3. The panel as claimed in claim 1 wherein said upper portion of said conduit is covered by said upper cover sheet.

4. The panel as claimed in claim 3 wherein said supporting members comprise side surfaces of said core, said upper and lower cover sheets and said side surfaces forming a rigid box-like structure.

5. The panel as claimed in claim 3 wherein said supporting members are generally tubular cells.

6. The panel as claimed in claim 5 wherein said insulating material is a rigid foam.

7. The panel as claimed in claim 6 wherein said foam is a polyurethane foam.

8. The panel as claimed in claim 3 wherein said supporting members are hexagonal tubular cells, extending between said upper and lower cover sheets, joined together to form a generally honeycomb array.

9. The panel as claimed in claim 3 wherein said first and said second ends of said conduit include coupling members to permit the conduit of a first panel to be fluidly connected to the conduit of a second panel when the first and second panels are adjacent one another.

10. The panel as claimed in claim 3 wherein said first and second ends of said conduit include coupling members to permit said conduit to be fluidly connected to a supply of heated or chilled fluid for pumping through said conduit to heat or cool material or objects adjacent to said upper cover sheet.
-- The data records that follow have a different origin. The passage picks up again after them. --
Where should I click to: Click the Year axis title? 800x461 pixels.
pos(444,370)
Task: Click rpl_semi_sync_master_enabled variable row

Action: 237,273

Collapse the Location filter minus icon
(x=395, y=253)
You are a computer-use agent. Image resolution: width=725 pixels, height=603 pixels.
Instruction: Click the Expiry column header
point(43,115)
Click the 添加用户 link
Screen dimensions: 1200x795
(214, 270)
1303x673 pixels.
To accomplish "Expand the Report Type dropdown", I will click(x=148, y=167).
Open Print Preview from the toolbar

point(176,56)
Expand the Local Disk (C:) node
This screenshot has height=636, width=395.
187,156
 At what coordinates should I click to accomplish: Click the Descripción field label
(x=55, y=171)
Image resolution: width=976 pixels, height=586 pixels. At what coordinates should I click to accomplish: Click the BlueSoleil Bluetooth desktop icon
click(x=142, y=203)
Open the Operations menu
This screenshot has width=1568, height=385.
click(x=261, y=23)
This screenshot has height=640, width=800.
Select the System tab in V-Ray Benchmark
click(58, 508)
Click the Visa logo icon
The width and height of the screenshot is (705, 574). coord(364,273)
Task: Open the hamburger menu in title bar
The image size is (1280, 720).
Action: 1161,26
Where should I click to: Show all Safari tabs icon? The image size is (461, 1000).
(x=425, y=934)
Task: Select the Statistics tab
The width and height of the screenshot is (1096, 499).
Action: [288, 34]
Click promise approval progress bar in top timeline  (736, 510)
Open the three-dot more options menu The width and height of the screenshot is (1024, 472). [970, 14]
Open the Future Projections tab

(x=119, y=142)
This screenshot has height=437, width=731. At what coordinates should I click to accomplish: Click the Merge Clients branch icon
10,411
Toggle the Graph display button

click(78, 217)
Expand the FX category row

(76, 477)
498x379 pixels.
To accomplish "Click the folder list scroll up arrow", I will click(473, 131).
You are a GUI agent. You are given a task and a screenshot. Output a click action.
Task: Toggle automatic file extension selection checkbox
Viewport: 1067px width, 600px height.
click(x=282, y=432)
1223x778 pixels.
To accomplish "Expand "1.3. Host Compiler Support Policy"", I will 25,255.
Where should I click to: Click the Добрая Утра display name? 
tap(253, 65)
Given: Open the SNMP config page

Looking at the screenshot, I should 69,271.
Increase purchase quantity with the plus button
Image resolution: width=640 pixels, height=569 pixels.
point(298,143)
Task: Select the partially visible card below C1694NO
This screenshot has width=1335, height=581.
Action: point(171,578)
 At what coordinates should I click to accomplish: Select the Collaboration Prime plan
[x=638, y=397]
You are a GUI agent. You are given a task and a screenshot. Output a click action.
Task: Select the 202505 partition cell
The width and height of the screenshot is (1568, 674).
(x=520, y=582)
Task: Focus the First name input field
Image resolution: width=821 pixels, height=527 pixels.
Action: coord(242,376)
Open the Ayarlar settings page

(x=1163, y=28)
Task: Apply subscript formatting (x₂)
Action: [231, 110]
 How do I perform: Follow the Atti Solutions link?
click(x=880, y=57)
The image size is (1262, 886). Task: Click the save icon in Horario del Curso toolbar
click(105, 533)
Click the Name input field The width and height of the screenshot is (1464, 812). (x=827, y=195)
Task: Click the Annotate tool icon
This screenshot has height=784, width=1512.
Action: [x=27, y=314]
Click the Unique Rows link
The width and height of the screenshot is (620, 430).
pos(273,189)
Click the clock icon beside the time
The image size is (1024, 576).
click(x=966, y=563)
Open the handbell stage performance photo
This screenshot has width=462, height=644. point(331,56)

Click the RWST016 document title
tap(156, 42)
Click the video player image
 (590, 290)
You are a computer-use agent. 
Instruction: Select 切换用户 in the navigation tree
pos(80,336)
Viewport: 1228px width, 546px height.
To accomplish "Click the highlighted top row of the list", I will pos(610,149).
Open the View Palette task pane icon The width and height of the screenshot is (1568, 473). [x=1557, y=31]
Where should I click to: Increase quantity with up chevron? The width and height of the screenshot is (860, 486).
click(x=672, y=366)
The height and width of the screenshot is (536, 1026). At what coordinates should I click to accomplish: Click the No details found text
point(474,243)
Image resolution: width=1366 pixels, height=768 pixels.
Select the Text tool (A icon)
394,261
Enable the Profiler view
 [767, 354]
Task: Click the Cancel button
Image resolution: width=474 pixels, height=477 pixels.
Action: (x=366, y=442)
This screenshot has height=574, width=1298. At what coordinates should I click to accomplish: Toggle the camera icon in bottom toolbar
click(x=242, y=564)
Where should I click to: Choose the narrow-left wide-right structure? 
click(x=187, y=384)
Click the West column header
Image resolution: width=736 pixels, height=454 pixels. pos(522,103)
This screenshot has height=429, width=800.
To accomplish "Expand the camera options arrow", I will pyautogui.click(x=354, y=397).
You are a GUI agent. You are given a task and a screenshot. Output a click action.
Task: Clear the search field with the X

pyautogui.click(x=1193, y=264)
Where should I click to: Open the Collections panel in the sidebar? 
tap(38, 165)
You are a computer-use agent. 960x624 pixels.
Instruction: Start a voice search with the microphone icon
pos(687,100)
11. The panel as claimed in claim 3 wherein said upper cover sheet includes metallic additives to enhance its thermal conductivity.

12. The panel as claimed in claim 1 wherein an upper-most portion of said conduit is at substantially the same elevation as said upper cover sheet.

13. The panel as claimed in claim 1 wherein said conduit is formed from polyethylene.

14. The panel as claimed in claim 1 wherein said supporting members and said upper and lower cover sheets are fibreglass, carbon fibre, polycarbonate, Kevlar, or combinations thereof.